I am trying to scrape data from yahoo after logging in to my yahoo account. I've tried to follow the answers to Using rvest or httr to log in to non-standard forms on a webpage and Scraping password protected forum in r , but after submitting the form I do not seem to be logged in and I get redirected back to the log in page.
Here is the code I am using:
library(rvest)
yahoo <- html_session("https://login.yahoo.com/")
form <- html_form(yahoo)[[1]]
filled_form <- set_values(form, "username"="myusername", "passwd"="mypassword")

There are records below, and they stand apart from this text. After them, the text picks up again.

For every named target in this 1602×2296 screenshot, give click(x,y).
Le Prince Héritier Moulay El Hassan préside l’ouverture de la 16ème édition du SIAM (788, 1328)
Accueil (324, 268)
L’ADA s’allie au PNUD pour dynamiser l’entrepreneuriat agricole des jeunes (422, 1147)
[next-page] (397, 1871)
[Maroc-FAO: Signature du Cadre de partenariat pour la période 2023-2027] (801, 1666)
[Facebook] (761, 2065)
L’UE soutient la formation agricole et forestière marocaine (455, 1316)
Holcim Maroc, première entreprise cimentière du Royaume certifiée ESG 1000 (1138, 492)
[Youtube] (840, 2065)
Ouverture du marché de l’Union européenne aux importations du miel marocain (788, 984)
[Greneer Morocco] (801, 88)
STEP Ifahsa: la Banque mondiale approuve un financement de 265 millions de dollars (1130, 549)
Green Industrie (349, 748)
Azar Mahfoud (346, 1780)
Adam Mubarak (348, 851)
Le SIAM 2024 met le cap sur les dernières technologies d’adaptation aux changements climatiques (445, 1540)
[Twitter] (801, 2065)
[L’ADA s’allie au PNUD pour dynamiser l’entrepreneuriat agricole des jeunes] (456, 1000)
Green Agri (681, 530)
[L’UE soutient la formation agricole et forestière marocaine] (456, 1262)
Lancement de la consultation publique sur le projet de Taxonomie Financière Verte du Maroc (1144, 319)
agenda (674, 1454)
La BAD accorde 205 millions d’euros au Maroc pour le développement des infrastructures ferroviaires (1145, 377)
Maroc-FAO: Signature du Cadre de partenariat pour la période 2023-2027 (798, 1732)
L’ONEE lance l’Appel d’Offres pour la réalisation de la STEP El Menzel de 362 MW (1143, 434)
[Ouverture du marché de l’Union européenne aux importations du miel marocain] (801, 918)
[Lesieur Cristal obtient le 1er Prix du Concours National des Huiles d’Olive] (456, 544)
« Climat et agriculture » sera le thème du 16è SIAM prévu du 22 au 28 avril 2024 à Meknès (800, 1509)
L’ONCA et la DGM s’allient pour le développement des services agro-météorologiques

filled_form$url <- yahoo$url # otherwise I get an error from no url
sess <- submit_form(yahoo, filled_form)
I should then be able to navigate to the personal information page and select a node that reads "Personal info":
sess %>%
jump_to("https://login.yahoo.com/account/personalinfo") %>%
read_html() %>%
html_nodes("h1") %>%
html_text()
But instead, I just get "Sign in". One potential issue is with submit_form()
, which seems to be using passwd
rather than the correct submit button (signin
). But when I try using signin
, I get an error from submit_form
:
sess <- submit_form(yahoo, filled_form, submit='signin')
gives "Error: Unknown submission name 'signin'.Possible values: passwd"
Any ideas for what I should be doing differently, or what I'm doing wrong? Thanks!